Cosa possono fare le aziende per essere più eque e inclusive?
La scorsa settimana ho assistito a un bellissimo convegno organizzato da Sodalitas dal titolo “Contro la violenza di genere: l’incontro con Fondazione Giulia Cecchettin”.
Ho trovato illuminante l’intervento di Stefano Ciccone del Comitato Scientifico della Fondazione, di cui proverò a riportare i messaggi essenziali.

Partiamo da una premessa importante. L’azienda non è solo un luogo di produzione: è un ecosistema che comunica, che crea linguaggi, che legittima modelli di autorevolezza, che definisce cosa viene premiato e cosa resta invisibile. In altre parole, si tratta di un attore fondamentale per promuovere rispetto e prevenzione. C’è anche la scuola, per fare educazione, ha ricordato Gino Cecchettin. Ma se ai ragazzi mancano modelli adulti credibili, ecco che le imprese possono davvero avere un ruolo cruciale.

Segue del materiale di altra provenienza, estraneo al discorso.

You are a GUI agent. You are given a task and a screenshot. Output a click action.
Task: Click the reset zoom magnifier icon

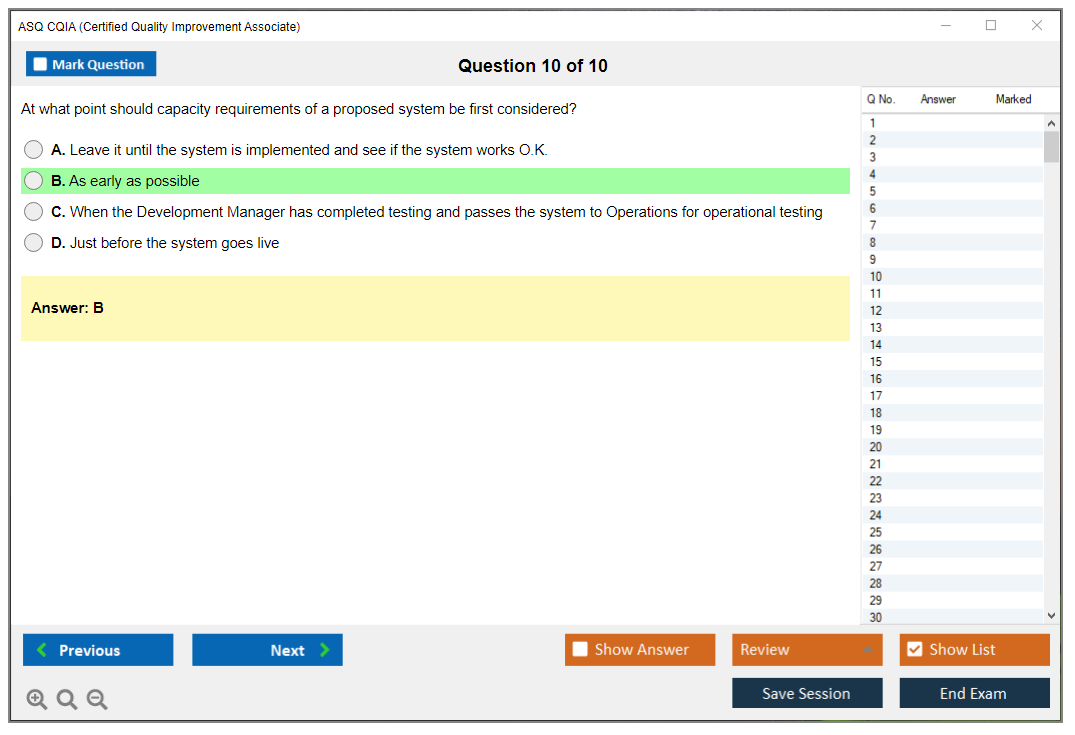click(x=67, y=699)
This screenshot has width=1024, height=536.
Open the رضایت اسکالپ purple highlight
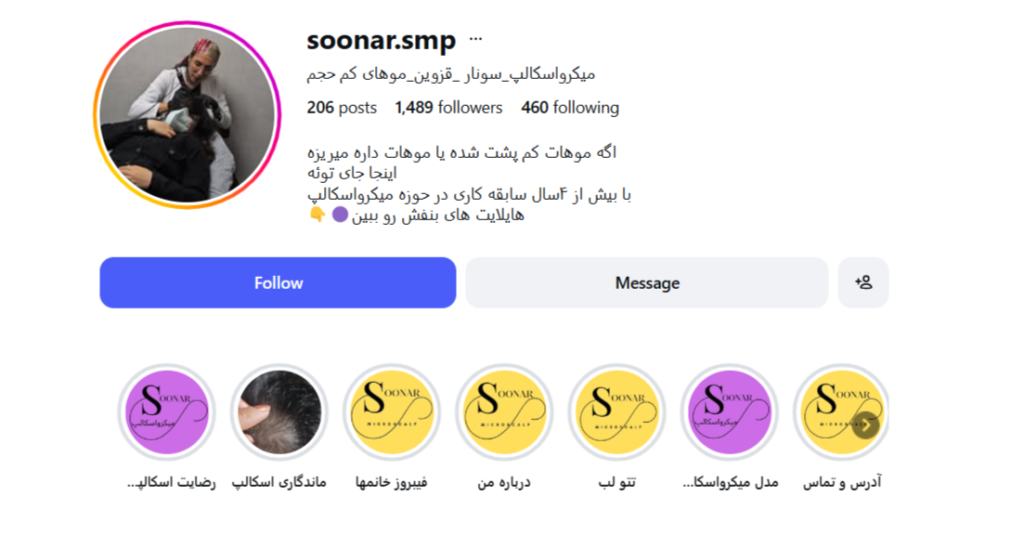167,412
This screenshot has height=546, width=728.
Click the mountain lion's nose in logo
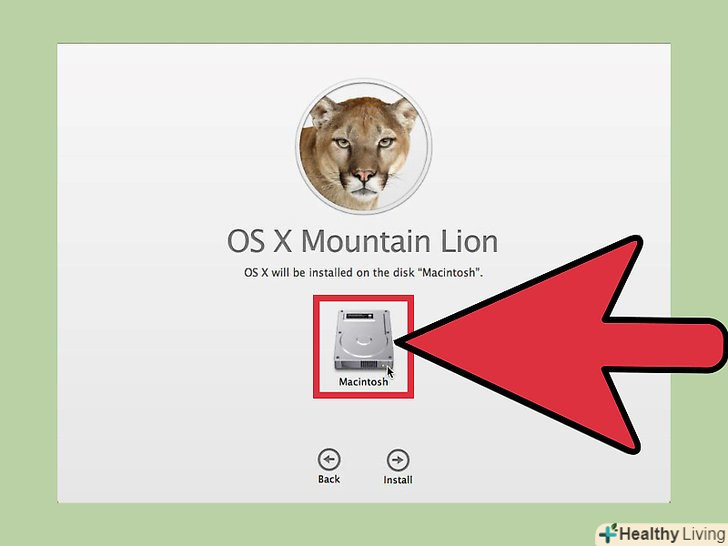(364, 176)
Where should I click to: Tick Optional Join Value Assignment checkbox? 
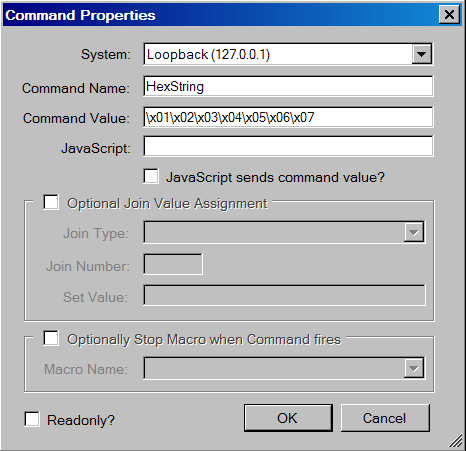[x=51, y=202]
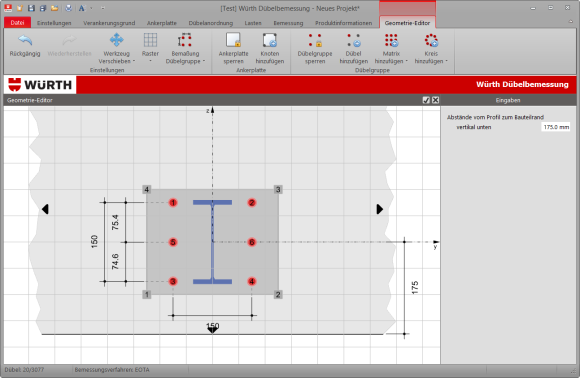Viewport: 580px width, 378px height.
Task: Open the Verankerungsgrund ribbon tab
Action: point(109,23)
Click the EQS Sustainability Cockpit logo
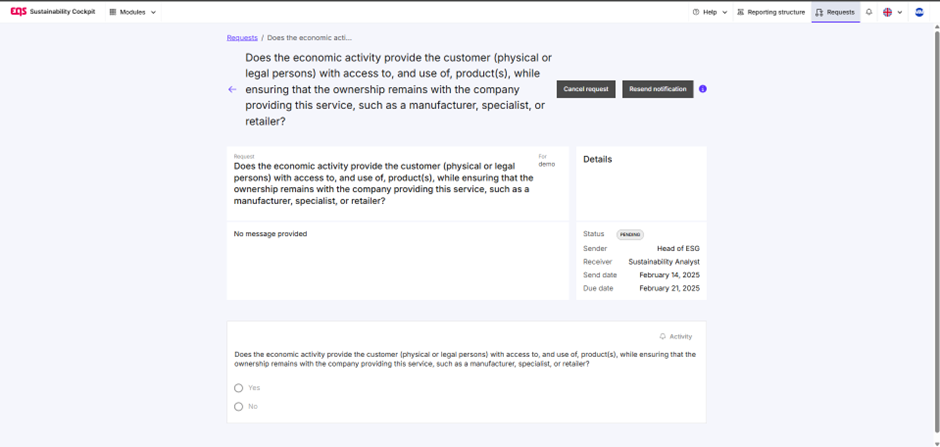The image size is (940, 447). (53, 12)
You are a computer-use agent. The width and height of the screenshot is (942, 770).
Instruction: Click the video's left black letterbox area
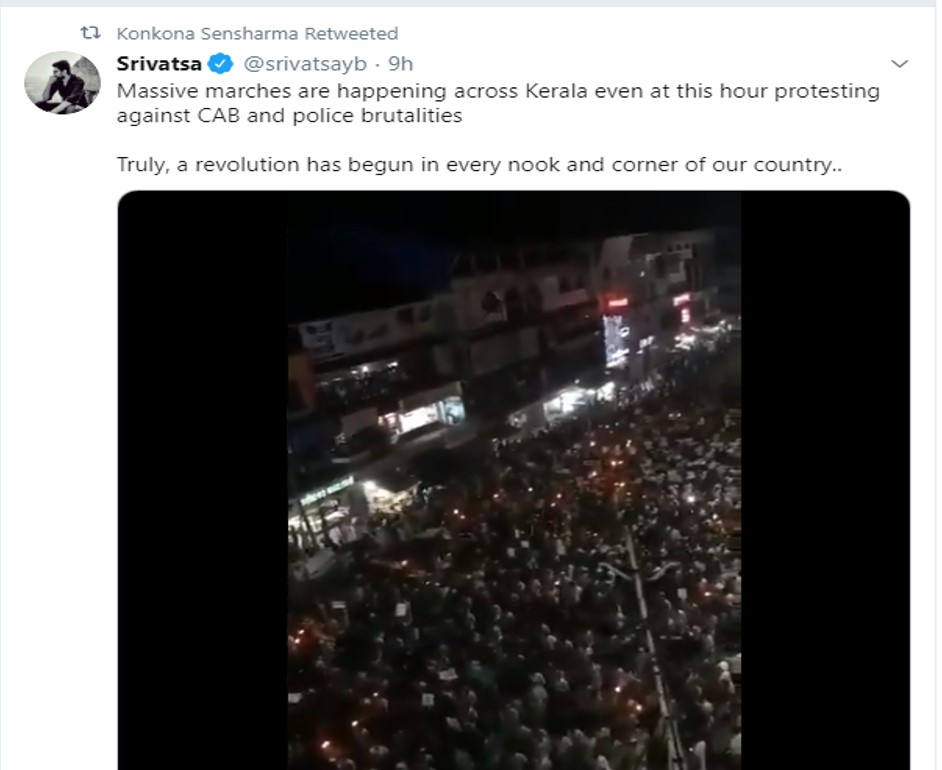click(x=202, y=480)
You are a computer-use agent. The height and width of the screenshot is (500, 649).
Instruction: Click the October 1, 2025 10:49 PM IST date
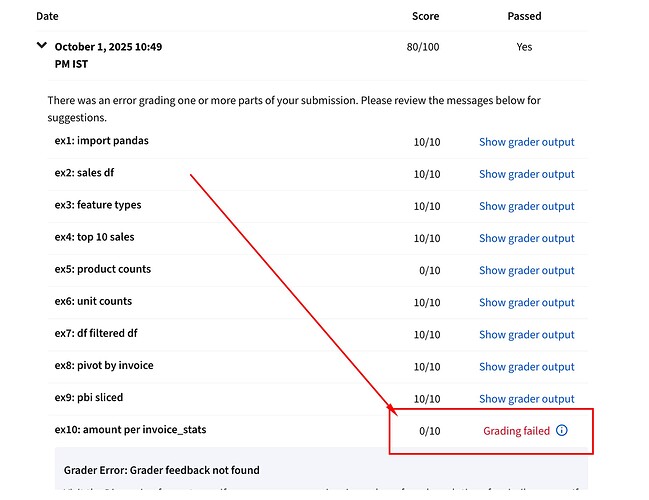[x=108, y=54]
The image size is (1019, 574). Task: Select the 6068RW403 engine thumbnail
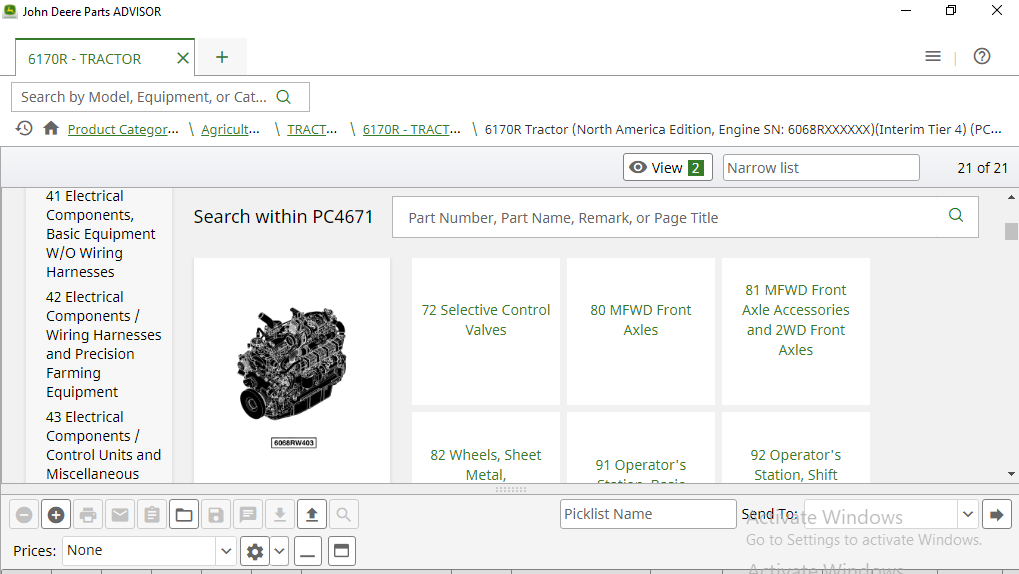(292, 370)
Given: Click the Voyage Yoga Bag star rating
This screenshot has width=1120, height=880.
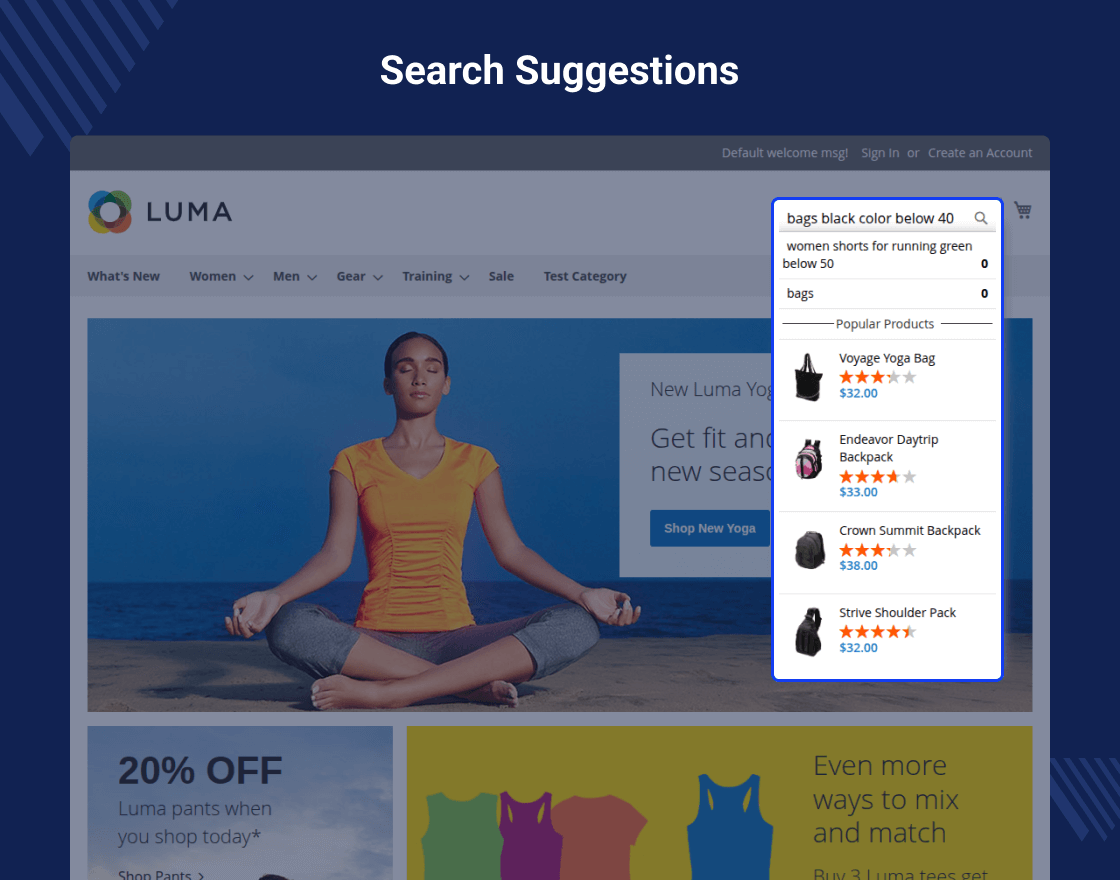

Attraverso criteri di selezione, valutazione, welfare, orari e opportunità di carriera, le organizzazioni hanno difatti un impatto concreto su tutta una serie di dimensioni:
– alimentano (o trasformano) modelli di consumo e di vita
– riconoscono o svalutano competenze
– incidono sul rapporto tra lavoro e genitorialità
– determinano livelli di reddito e possibilità di crescita
E allora vale la pena chiederci:
che cosa premiamo davvero sul lavoro?
– Competitività o capacità cooperativa?
– Razionalità o empatia?
– Autorevolezza o assertività?
– Obiettività o responsabilità?
– Presenza o affidabilità?
C’è una lente di genere in queste scelte, anche quando pensiamo di essere “neutrali”.
Perché prima ancora delle regole, delle garanzie e dei diritti, sono in gioco:
-le aspettative sociali attribuite ai sessi
– i modelli di professionalità “accettabili”
– le competenze date per scontate
– il gioco delle parti che si riproduce nei gesti quotidiani, nel linguaggio, in ciò che consideriamo “naturale”
Ed è qui che trovano spazio – o vengono contrastate – dinamiche come: molestie, ricatti sessuali, svalutazione professionale, disparità economiche, diverse opportunità di carriera, gestione della genitorialità.
Parlare di genere nel contesto di lavoro non è un esercizio teorico.
È un modo per rimettere a fuoco i modelli organizzativi, le relazioni e il potere che esercitiamo ogni giorno, spesso senza rendercene conto.